%%

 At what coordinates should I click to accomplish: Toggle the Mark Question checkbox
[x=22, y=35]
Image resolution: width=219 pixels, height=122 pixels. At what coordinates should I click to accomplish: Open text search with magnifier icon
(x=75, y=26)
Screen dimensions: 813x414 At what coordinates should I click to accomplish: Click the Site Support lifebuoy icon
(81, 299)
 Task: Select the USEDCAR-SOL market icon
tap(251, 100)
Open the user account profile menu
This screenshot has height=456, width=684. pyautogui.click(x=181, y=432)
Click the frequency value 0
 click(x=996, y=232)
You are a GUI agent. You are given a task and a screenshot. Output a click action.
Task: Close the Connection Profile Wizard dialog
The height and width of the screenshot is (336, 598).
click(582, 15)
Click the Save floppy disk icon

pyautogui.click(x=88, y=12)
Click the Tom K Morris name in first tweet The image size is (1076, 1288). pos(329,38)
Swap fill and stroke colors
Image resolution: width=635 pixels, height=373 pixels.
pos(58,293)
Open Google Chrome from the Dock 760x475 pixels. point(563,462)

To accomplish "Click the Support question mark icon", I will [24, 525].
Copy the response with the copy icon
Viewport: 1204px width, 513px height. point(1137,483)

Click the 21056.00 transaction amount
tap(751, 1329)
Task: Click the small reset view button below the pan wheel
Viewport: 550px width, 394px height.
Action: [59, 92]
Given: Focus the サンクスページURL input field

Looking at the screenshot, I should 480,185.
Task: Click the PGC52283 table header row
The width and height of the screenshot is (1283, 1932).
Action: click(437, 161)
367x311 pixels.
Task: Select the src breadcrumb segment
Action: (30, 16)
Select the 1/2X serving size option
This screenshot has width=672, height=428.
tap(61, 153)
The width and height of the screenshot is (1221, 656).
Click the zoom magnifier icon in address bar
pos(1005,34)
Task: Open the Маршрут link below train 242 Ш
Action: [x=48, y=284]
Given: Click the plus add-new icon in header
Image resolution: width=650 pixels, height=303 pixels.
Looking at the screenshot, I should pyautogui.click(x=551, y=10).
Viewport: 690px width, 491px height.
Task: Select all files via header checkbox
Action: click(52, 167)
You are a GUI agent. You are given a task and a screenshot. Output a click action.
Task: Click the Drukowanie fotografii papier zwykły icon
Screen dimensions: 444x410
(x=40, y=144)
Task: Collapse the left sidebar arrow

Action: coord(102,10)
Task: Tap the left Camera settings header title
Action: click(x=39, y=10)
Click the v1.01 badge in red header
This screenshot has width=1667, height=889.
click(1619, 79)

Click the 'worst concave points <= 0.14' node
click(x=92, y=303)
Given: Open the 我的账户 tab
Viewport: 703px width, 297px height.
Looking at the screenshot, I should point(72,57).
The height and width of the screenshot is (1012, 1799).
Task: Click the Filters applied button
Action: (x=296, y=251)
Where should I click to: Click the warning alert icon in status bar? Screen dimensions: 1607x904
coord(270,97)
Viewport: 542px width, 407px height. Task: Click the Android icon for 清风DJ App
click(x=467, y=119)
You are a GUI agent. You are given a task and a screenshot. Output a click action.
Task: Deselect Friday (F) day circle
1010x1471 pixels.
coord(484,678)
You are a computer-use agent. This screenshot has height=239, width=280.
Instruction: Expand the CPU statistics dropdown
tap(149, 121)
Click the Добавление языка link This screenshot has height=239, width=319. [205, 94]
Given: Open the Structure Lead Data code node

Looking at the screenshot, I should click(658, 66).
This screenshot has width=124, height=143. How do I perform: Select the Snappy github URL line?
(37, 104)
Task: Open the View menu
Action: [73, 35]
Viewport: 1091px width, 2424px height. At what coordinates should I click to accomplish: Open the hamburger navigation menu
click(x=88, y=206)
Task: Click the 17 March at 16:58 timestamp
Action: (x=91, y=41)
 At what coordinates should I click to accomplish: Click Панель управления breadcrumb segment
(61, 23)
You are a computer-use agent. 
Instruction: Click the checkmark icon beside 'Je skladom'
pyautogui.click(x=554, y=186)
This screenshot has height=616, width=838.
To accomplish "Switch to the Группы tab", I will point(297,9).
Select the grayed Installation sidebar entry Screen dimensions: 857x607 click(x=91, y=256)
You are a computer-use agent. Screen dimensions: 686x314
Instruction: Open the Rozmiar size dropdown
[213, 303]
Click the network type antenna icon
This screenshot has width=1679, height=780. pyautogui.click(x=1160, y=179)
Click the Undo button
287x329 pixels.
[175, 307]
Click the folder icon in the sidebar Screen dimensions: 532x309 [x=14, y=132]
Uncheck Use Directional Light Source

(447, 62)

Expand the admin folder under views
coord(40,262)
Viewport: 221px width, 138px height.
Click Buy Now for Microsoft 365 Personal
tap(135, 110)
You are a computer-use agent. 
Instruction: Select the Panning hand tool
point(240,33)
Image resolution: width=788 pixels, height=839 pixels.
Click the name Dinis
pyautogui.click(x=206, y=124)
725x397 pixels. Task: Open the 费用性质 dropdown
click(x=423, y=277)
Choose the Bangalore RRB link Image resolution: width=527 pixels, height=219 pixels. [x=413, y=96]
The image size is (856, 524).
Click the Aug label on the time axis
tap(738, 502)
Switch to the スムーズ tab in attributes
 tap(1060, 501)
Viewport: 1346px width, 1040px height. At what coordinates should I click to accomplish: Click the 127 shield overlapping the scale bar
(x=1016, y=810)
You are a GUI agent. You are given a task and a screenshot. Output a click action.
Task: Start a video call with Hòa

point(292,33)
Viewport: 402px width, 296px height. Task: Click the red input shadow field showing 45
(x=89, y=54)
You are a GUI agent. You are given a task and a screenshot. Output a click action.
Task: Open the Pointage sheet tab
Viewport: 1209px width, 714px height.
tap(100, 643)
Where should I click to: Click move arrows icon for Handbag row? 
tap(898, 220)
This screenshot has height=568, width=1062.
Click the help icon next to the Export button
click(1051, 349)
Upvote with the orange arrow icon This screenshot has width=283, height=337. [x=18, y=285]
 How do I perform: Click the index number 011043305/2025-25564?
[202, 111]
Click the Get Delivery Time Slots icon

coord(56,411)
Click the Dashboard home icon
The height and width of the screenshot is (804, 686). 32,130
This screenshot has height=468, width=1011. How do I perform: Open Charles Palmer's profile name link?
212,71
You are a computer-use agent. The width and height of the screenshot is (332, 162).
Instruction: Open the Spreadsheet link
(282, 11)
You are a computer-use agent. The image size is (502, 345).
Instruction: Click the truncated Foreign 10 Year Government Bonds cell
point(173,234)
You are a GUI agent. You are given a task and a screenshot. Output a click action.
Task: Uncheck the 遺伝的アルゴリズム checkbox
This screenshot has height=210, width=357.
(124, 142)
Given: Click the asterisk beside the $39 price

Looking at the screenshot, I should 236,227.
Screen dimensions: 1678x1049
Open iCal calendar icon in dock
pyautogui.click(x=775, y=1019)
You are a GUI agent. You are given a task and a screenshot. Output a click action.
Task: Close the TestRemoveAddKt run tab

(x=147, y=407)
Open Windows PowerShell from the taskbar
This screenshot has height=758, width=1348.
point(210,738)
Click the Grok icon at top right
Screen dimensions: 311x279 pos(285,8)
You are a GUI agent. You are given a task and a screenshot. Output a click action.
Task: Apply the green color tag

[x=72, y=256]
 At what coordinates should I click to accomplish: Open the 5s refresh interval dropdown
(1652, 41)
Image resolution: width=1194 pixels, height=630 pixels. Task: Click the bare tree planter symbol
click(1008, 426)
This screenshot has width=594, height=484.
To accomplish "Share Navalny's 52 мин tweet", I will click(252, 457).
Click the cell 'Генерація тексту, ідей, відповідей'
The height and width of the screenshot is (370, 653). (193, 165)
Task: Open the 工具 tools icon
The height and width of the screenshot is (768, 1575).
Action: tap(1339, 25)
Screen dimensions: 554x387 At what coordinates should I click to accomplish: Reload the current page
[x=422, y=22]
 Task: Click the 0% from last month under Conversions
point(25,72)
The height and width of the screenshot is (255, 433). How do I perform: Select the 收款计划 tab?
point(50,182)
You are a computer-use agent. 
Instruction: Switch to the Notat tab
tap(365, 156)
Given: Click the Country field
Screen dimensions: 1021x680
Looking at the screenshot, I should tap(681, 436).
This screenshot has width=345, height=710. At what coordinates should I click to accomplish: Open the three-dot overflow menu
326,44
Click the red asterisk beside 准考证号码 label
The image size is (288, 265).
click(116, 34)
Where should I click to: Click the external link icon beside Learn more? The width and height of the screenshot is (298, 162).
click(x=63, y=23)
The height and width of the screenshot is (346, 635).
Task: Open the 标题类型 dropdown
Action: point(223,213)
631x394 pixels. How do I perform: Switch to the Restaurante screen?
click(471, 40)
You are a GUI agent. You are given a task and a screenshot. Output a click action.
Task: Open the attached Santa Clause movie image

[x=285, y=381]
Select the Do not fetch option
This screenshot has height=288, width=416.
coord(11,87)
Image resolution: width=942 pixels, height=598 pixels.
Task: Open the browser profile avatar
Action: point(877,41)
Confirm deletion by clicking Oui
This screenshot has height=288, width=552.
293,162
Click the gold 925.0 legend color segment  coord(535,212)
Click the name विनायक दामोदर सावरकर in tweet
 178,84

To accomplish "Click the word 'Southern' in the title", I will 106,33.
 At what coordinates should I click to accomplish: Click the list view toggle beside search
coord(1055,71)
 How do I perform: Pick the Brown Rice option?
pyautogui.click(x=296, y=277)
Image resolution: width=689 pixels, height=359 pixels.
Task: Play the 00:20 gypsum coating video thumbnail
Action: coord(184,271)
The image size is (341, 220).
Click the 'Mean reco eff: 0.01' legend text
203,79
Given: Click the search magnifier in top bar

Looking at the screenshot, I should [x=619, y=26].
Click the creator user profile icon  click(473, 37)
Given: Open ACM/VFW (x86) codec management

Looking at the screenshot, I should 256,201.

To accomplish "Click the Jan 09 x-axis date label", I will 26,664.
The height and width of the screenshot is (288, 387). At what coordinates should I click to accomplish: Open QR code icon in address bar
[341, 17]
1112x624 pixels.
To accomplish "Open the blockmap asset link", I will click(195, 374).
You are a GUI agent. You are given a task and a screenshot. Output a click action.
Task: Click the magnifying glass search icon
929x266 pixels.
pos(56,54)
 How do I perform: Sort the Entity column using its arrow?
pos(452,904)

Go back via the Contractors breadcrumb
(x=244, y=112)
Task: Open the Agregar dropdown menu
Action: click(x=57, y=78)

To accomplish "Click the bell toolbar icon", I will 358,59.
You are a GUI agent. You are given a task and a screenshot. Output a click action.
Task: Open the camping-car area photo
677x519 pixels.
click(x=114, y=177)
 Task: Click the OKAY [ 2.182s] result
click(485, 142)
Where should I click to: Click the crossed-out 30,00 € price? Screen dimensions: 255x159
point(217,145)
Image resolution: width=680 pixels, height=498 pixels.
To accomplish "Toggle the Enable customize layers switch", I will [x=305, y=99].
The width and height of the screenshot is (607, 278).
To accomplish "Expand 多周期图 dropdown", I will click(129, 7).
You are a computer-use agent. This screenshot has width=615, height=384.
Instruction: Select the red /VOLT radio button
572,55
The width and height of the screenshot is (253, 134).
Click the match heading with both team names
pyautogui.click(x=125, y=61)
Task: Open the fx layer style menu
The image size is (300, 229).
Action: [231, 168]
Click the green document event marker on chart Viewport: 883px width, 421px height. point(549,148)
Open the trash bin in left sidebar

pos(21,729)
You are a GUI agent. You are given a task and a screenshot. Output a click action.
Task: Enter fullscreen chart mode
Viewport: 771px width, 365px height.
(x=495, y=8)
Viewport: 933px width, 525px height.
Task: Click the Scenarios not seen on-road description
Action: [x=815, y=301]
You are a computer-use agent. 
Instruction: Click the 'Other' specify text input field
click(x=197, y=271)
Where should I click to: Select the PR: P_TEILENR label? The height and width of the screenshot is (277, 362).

%%

*The problem*
In the entries above, restate word for word the lines between the one holding "Copy the response with the copy icon" and the one holding "Given: Click the plus add-new icon in header", inclusive, and nothing besides.

*Response to the task*
Copy the response with the copy icon
Viewport: 1204px width, 513px height. point(1137,483)

Click the 21056.00 transaction amount
tap(751, 1329)
Task: Click the small reset view button below the pan wheel
Viewport: 550px width, 394px height.
Action: [59, 92]
Given: Focus the サンクスページURL input field

Looking at the screenshot, I should 480,185.
Task: Click the PGC52283 table header row
The width and height of the screenshot is (1283, 1932).
Action: click(437, 161)
367x311 pixels.
Task: Select the src breadcrumb segment
Action: (30, 16)
Select the 1/2X serving size option
This screenshot has width=672, height=428.
tap(61, 153)
The width and height of the screenshot is (1221, 656).
Click the zoom magnifier icon in address bar
pos(1005,34)
Task: Open the Маршрут link below train 242 Ш
Action: [x=48, y=284]
Given: Click the plus add-new icon in header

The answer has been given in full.